GPT-4 rate limits are brutal; use GPT-3.5 instead
Something which doesn’t seem to be getting much attention is just how punishing the rate limits are for using GPT-4 over OpenAI’s API. They’re really low, and if you’re building anything on top of GPT-4 you need to implement strategies for working around them very early on in your product’s lifecycle.
At the moment the limits for the 8K context model are 200 requests per minute, or 40,000 tokens per minute—whichever gets hit first. The 32K context model has an even lower request rate limit of 20 requests/min, but a higher token limit of 150,000 tokens/min.
Most people using GPT-4 will be using the 8K context model, because the 32K model is significantly harder to get access to. The 200 requests you get to make each minute disappear very quickly, even for small projects. It’s only 3.33 requests per second!
Things are different now!
I wrote this post back in June 2023, and the situation has changed quite a bit since then. The new GPT-4 Turbo model is quite a compelling option for production use cases, and rate limits have been bumped up significantly. If you still have rate limiting issues, I also wrote a follow up post which goes over a few strategies for working around them,
OpenAI are aware that this is restrictive, and even say this on their rate limits documentation page:
In its current state, the model is intended for experimentation and prototyping, not high volume production use cases.
It’s clear that GPT-4 has significant limitations when it comes to building products, and these limitations are unlikely to disappear any time soon.
Why are rate limits so low?
When I first applied for GPT-4 access I received it within a week, but it seems to be taking a lot longer for people to get access today. It’s easy to see why: the demand for this service is massive, and OpenAI doesn’t seem to be able to add capacity quickly enough to match the demand.
PromptLayer publish an OpenAI middleware which automatically logs your requests. You never “lose” a prompt ever again because they’re all stored in PromptLayer’s database, and they also offer some additional features such as performance monitoring and request tagging.

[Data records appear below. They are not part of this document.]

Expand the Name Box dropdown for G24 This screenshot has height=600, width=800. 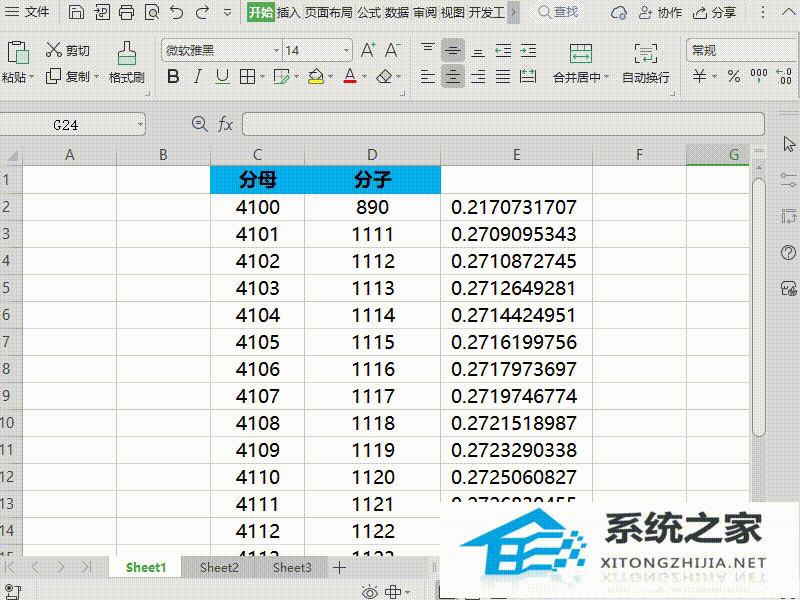pos(140,124)
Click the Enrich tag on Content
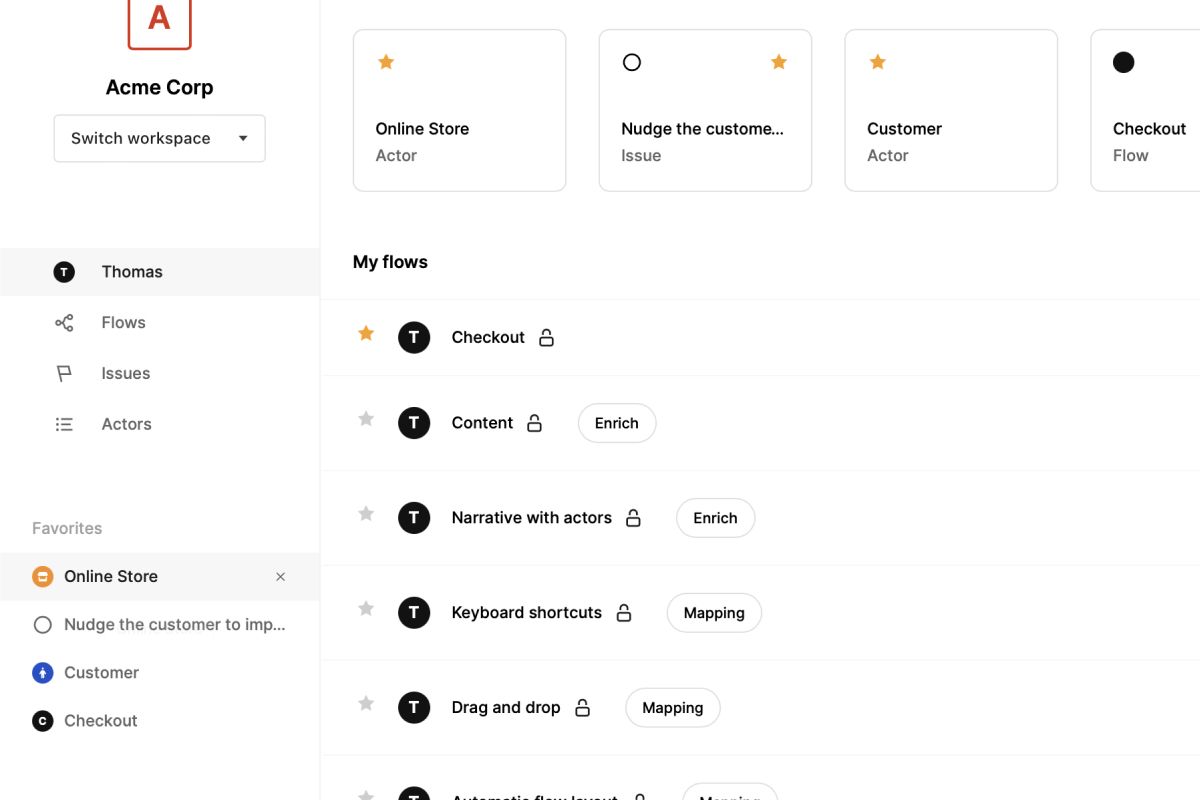 [x=617, y=423]
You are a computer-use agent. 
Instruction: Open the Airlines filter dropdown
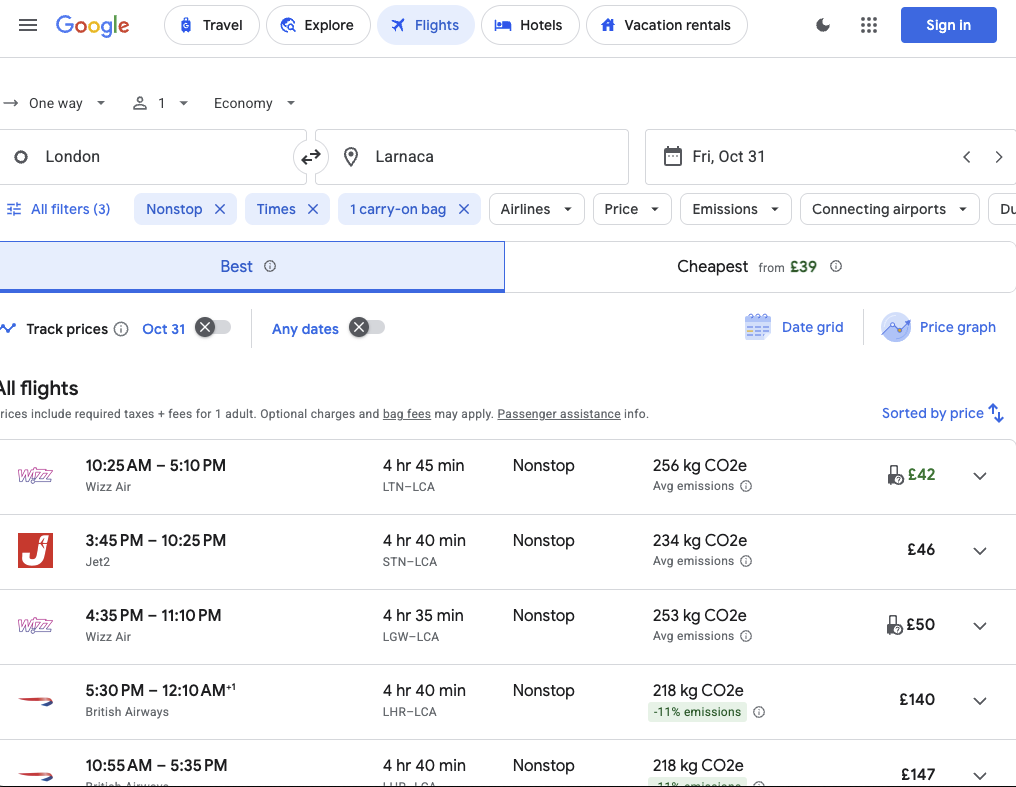(536, 209)
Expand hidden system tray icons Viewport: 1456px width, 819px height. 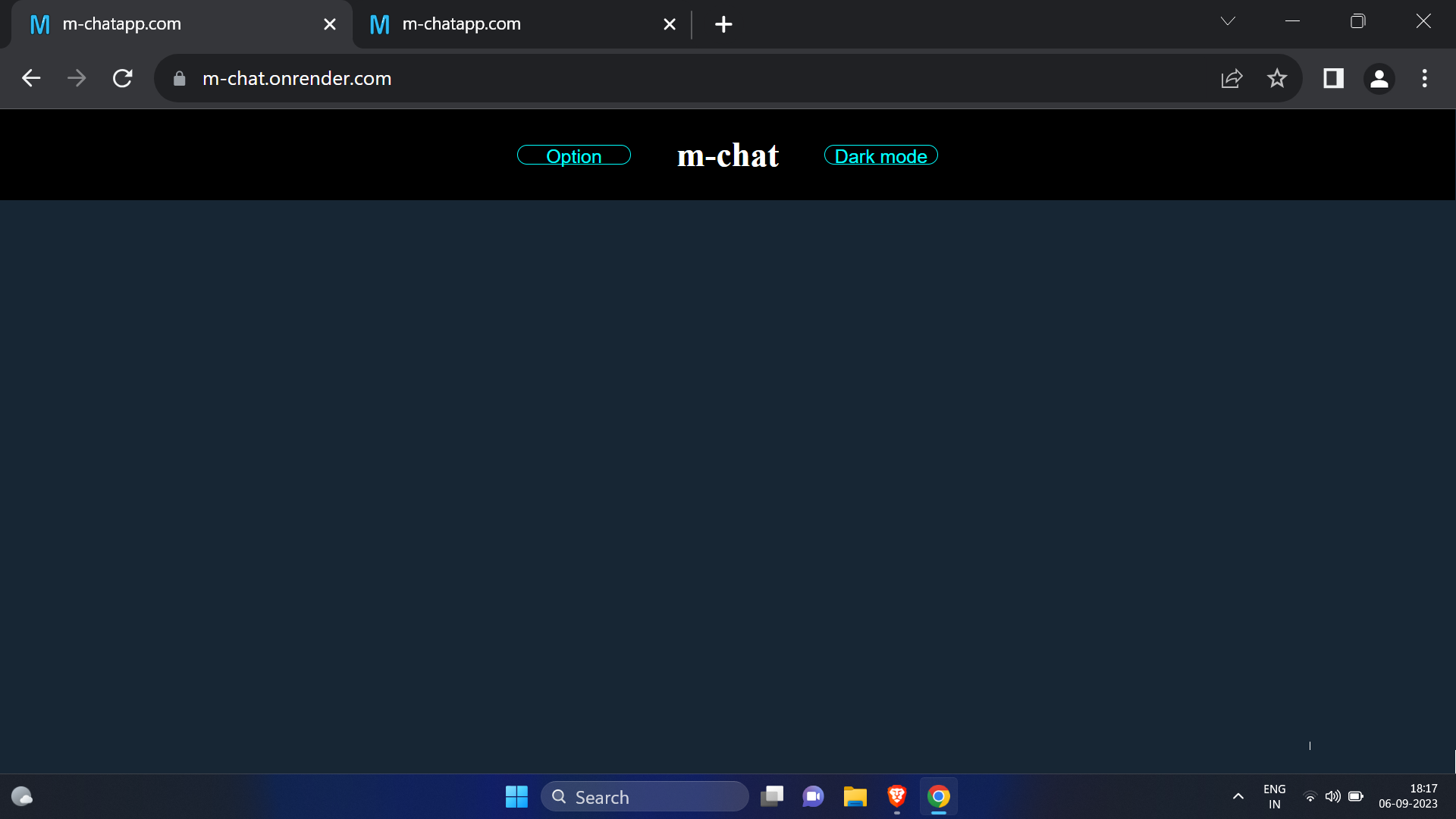(1238, 797)
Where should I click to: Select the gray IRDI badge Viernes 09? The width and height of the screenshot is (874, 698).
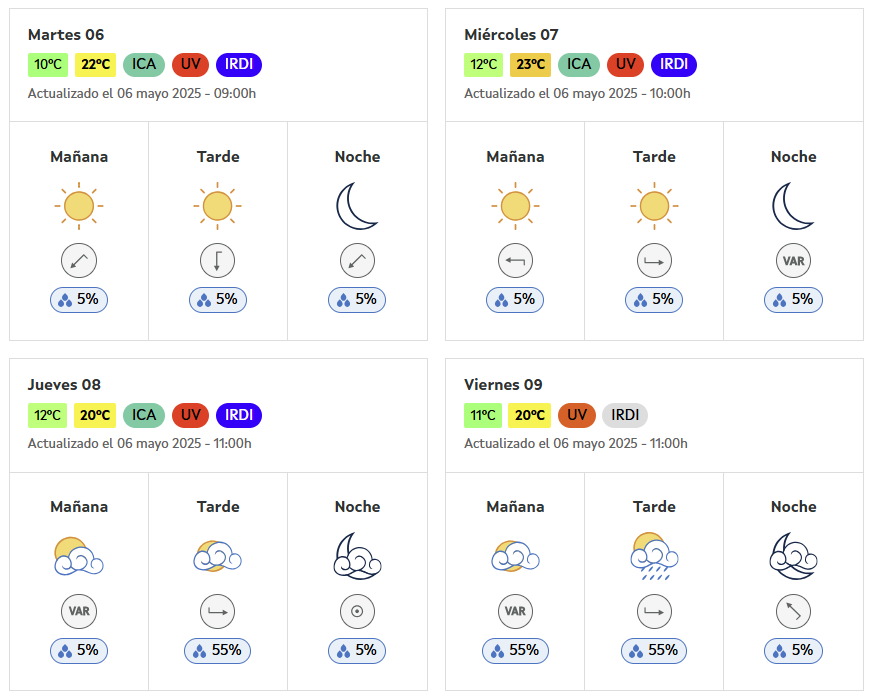pyautogui.click(x=625, y=415)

With this data, they’re able to publish a graph that visualizes GPT latency over time. At the time of writing, the graph looks like this:
Looking at the graph, the gpt-3.5-turbo
and text-davinci-003
series are fairly stable while the gpt-4
line is all over the place. Anyone who’s worked in (Dev)Ops understands that this is indicative of a service that’s struggling to meet demand. Note that the X-axis is at the scale of one entire day: latency doubling from one day to the next is not a good sign.
We’re in the middle of a gold rush where everyone’s trying to build the next big thing on top of GPT, and GPT-4 gives really good results with very little investment.
How can you work around GPT-4 rate limits?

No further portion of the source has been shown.